まあ、あなたがそこまで管理人に全面賛成してるわけじゃないって言うのと同じく、自分も管理人に全面反対なわけじゃないんでー。その立場の自分でも、ちょっと今回の管理人の対応どうよ?って思ったりすんのに管理人にごちゃごちゃえらそーなこというな!ていうコメントつけるの見ると、(あなただけのこと言ってんじゃないよ)ちょっと擁護過剰のように思えるのねー。

えらそうですかね?っていってるけどーw、偉そうだって言い出したのはそっち。こっちを偉そうだと思うくらいなら、あんたも偉そうな範疇に入るでしょ、ってことを言ってるんであって、はじめからあなたは偉そう!ってこっちが怒鳴ってるわけじゃないんでー。それに、最初のあなたのコメントは十分偉そうだと思うけど?

まあ、でももう管理人も実際少しの責任どころかなーんにも気にしてなさそうだし、そんな人にこれ以上気にかけるのも不毛かなー。

Posted by: 69 | September 20, 2005 04:10 PM

 まだ引きずってるな、
もう管理人さんは「とりあえずの最終意見宣言」をして別の話題に移ってるんだから、
続きは2chにでもスレ立ててやった方がいいよ。
あっちの方が、気兼ねなく議論できるだろうし。

Posted by: マ | September 19, 2005 04:55 AM

> どうもいい手が見つからず。

いい歳こいて、謝り方の一つも知らんのか。

Posted by: 奈々氏 | September 19, 2005 03:21 AM

題名書き間違えました。
×「ベルセポリス」
○「ペルセポリス」Persepolis
目が悪くてごめんなさい。

Posted by: 匿名きぼんぬ | September 19, 2005 02:13 AM

TAMさん
>管理人はエマなぞ読まなければいい
コレは、ちょっと違う。管理人さんは、エマを読んでものを言いたかったわけですから。エマ読むのも「自分の」サイトで何を言うのも自由。もちろん、それでサイトが炎上することがあっても文句は言えない。
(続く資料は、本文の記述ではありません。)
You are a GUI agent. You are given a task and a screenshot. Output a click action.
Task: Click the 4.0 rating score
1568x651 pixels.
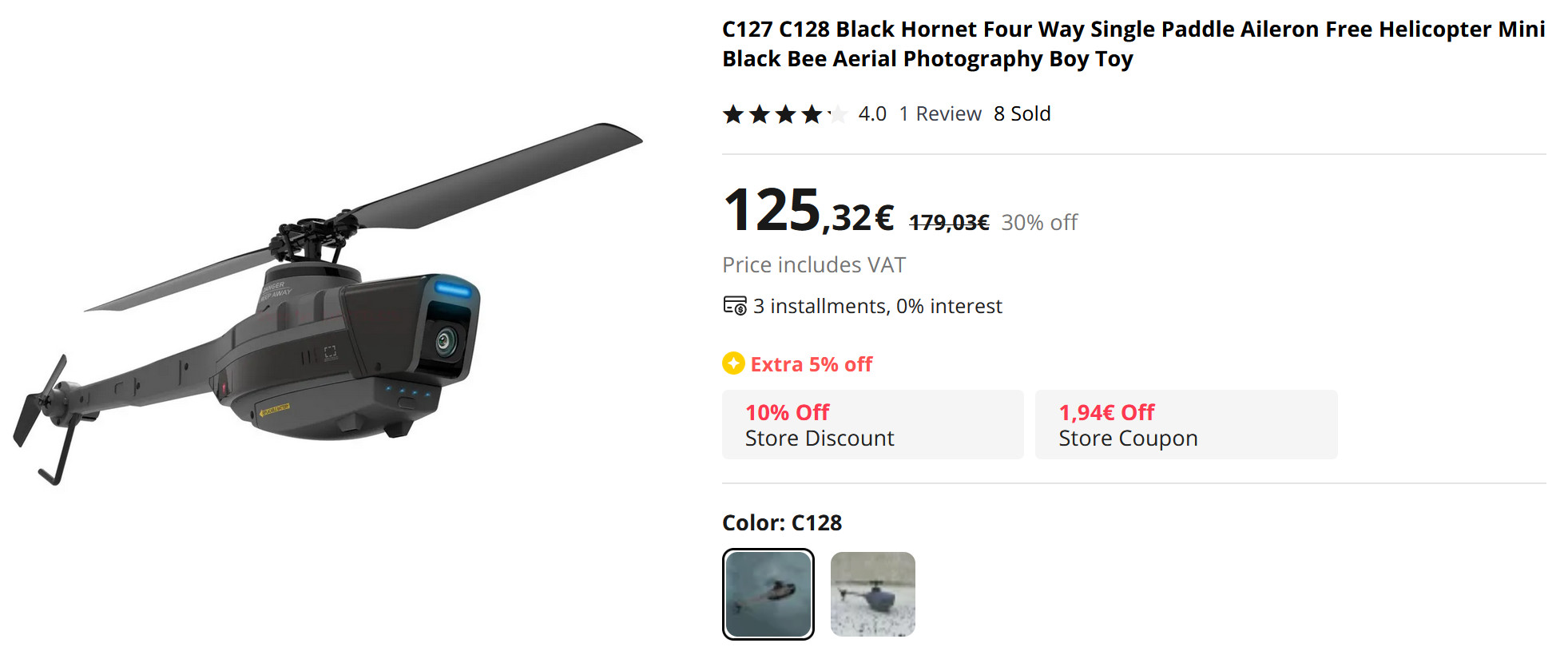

ブログだし。

もちろん皆さんがなにを書こうと自由なわけですが、建設的な議論になりそうもないし、腹立つなら読むのをやめたら?って言いたかっただけ。

>貴方はコメント欄なぞ読まなければいい
いや、これはまったくその通り。そもそもこんなコメントも書くべきでないので、これで終わりにします。
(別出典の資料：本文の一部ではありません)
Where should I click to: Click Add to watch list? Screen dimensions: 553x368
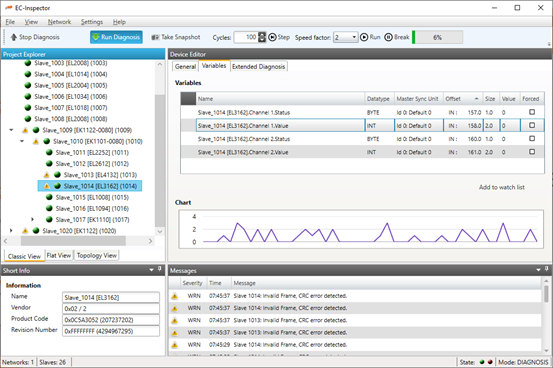(502, 187)
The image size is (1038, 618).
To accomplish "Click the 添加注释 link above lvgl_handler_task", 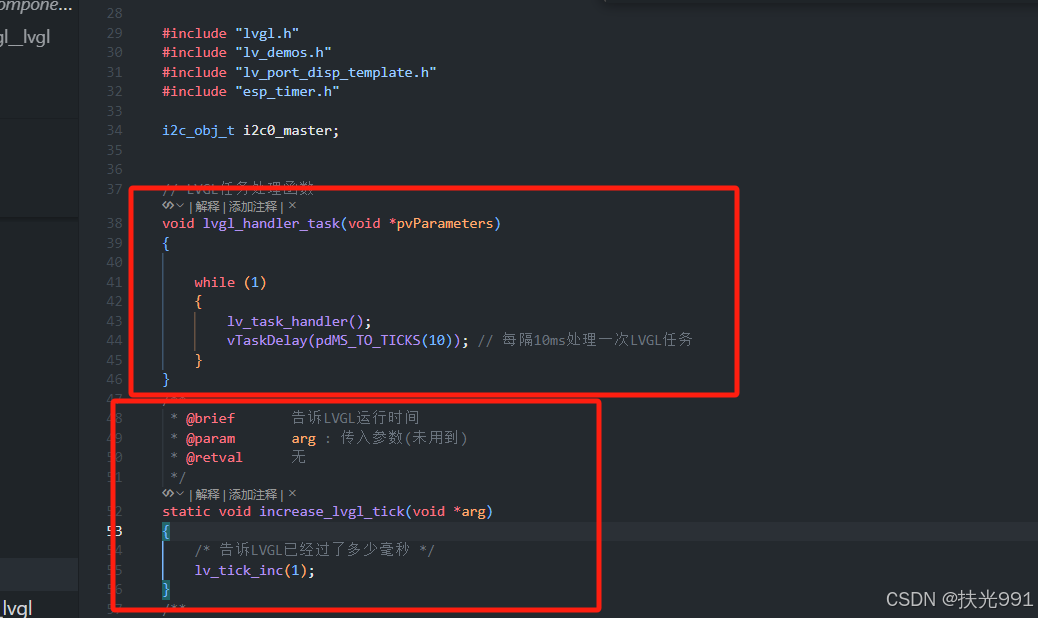I will tap(251, 206).
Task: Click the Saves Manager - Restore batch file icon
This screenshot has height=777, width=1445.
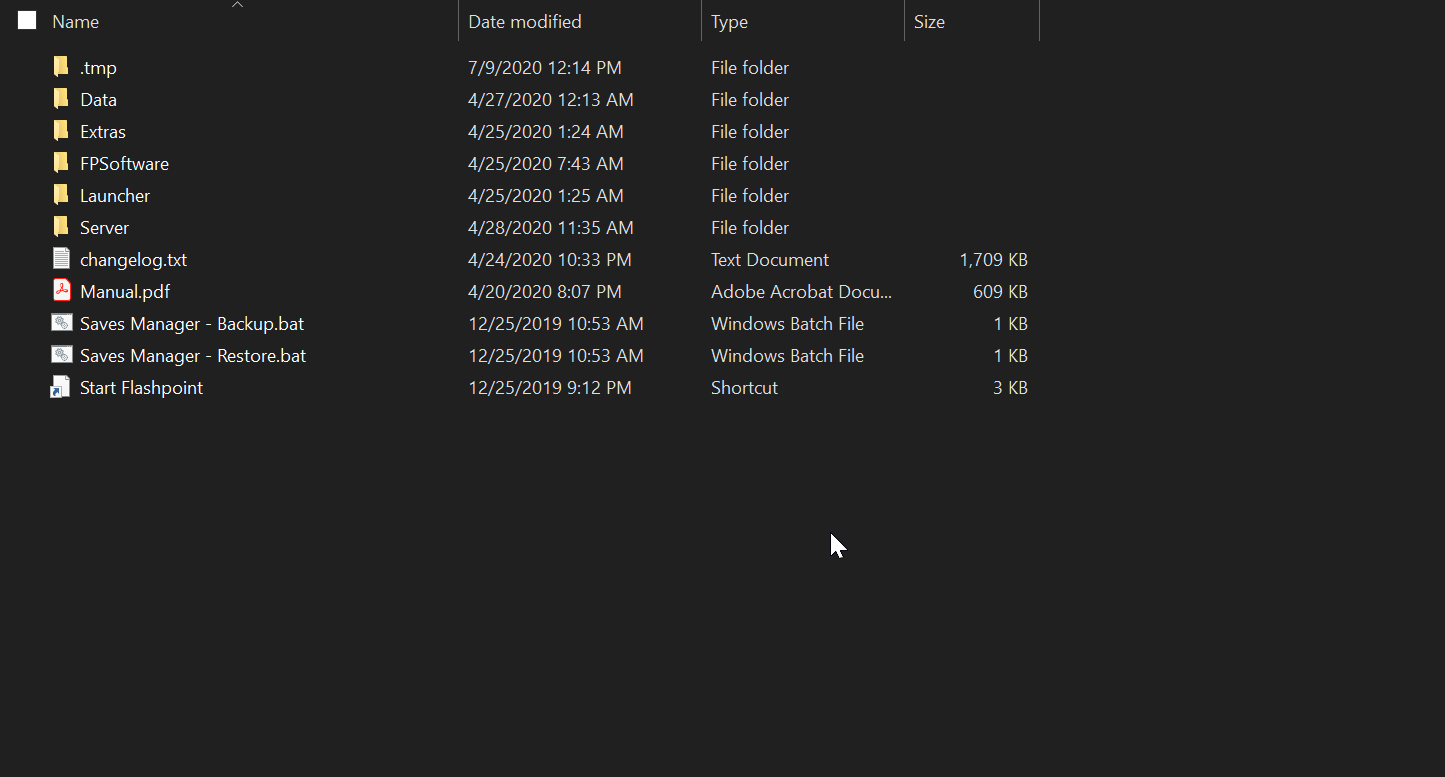Action: click(x=60, y=355)
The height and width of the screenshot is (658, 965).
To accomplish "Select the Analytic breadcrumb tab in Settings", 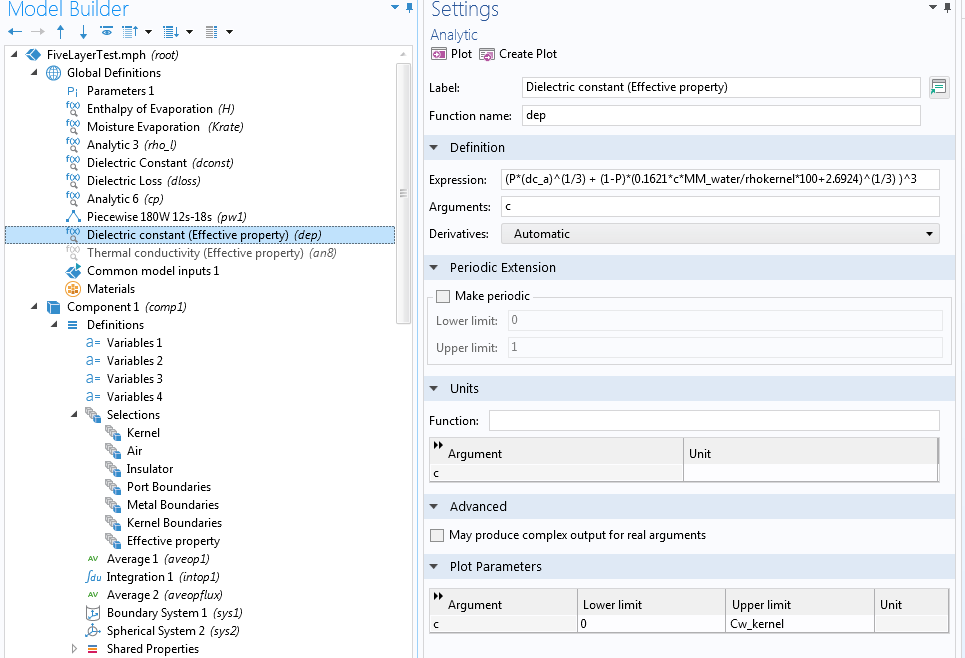I will (453, 34).
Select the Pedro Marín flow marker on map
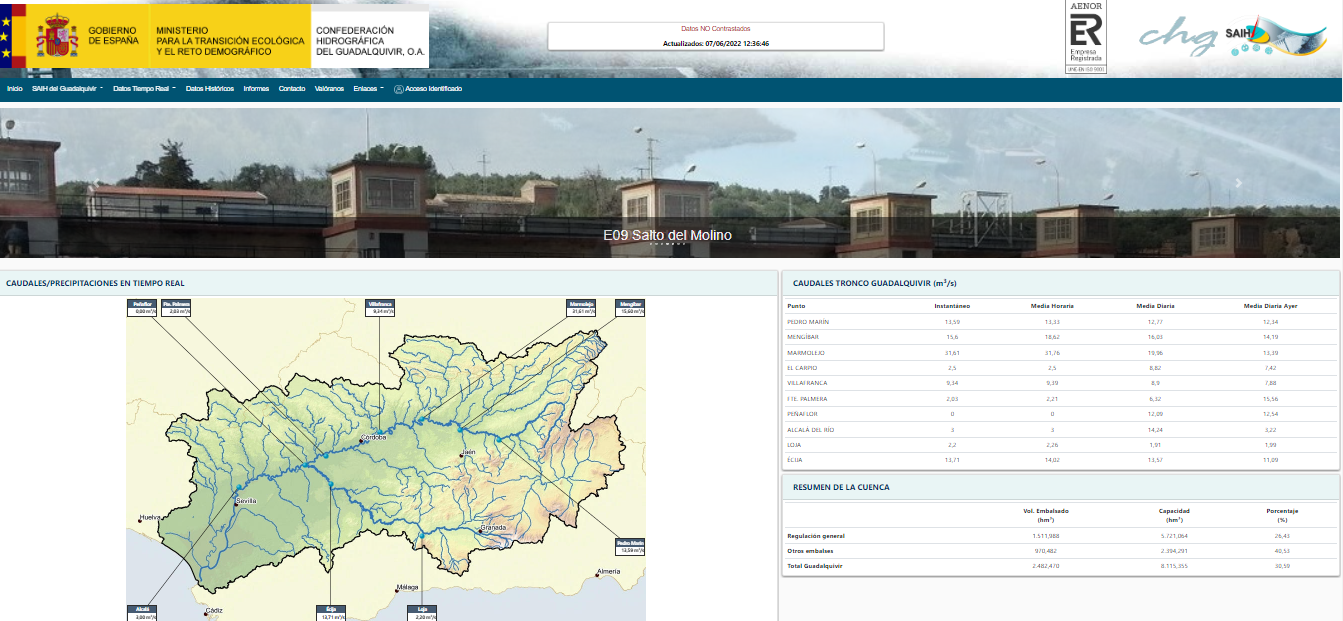This screenshot has width=1343, height=621. 630,546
Posted by: 12 | September 19, 2005 01:35 AM

12さん
横レスですが、「嫌悪感をもつなら来なければいい」という理屈はおかしいですね。
その理屈が通るならば、貴方はコメント欄なぞ読まなければいいし、
管理人はエマなぞ読まなければいい、という理屈が通りますから。

Posted by: TAM | September 19, 2005 12:16 AM

69さんにひとことだけ。
私はべつに管理人さんの意見や対応をよしとしているわけではありません。エマについては特に思い入れはありませんが、管理人さんに対して全面的にに信頼を置いているわけでもない。
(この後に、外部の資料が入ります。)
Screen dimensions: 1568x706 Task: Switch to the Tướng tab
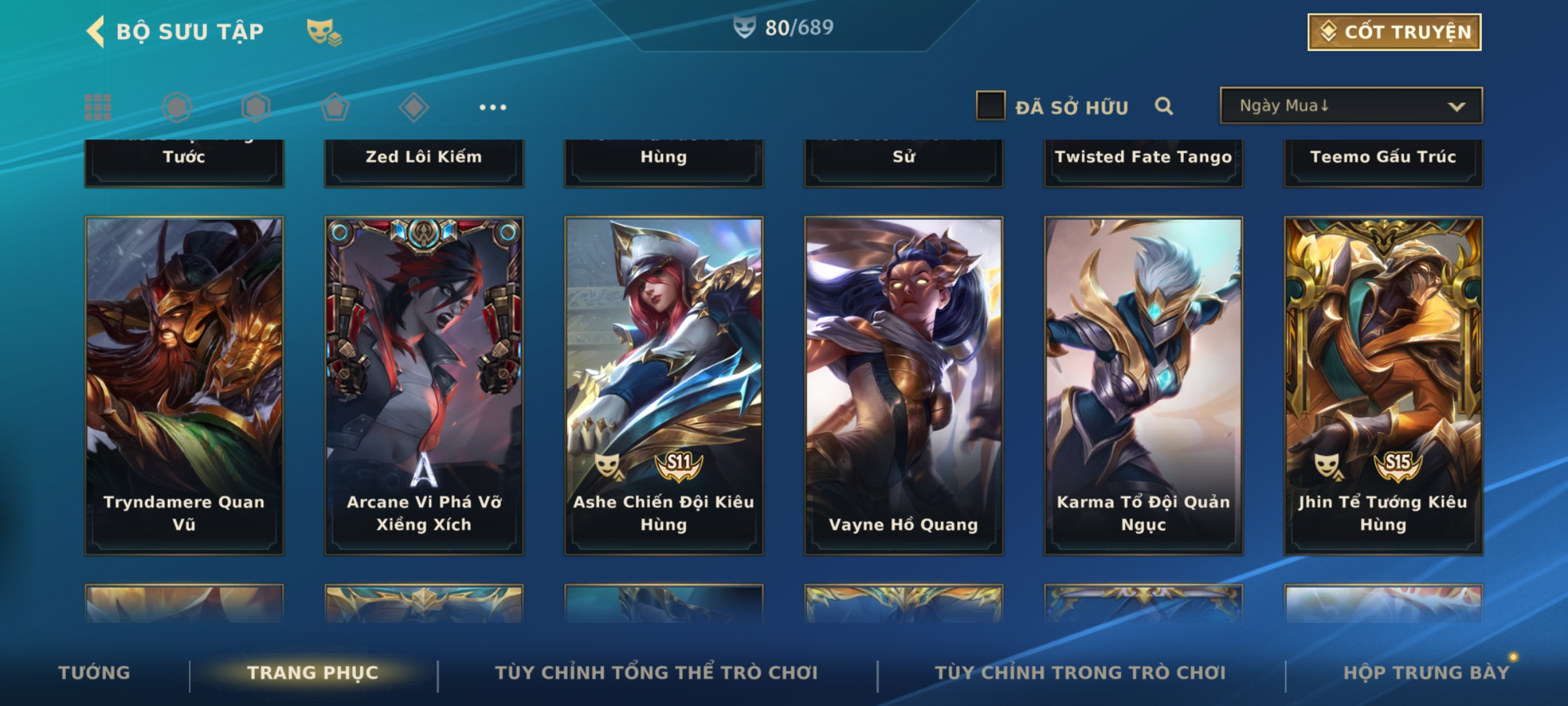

ただブログやその管理人に対して嫌悪感を持つなら来なければいいと言っているだけです。このブログは読んでない漫画を紹介してくれるという意味で、私にとって有用であるので、これからもよろしくと、いう立場であります。

これってエラそうですかね。

Posted by: 12 | September 18, 2005 11:35 PM

「ベルセポリス」の2巻の最後の方、作者はイランでイラストレーターの仕事を始めるのですが、宗教的に問題のあるイラストを描いた人が連行された後に消息不明になったり、連行された同僚の男性が顔にアザをはらして釈放されたのを作者が見舞いに行くエピソードがあります。作者はフランスに住んでこの漫画を描いていますが、母国でもしこういう内容の漫画を描いたら、政治状況が作品当時と変わっていなければ、大変なことになっていただろうと想像します。

海外では、国によっては漫画ひとつで命を落とす人が実際にいるのですが、そういう人達に対して、果たして安易に「脇が甘い」とか言えるだろうか。確かにそれは「プラグマティック」なのかも知れませんが。

前回のエントリにかこつけて飛躍したことを書いていると思う方も大勢いらっしゃるかと思いますが、私が前回怒っていたのは、安易に(ユダヤ人の立場を何ら代弁せずにユダヤ差別と言う)、そして高圧的に(『マルコポーロ』の事例を持ち出す)、描かれたものに対してNGを出す、その姿勢についてでした。でも、こうして声を上げても、そういうのを面白がって眺めている同居人さんの姿が目に浮かんで、徒労感もわいてきました。このブログを愛読してきたと前回書きましたが、その時間を拭き掃除にでも費やした方が良かったなと、今は後悔しています。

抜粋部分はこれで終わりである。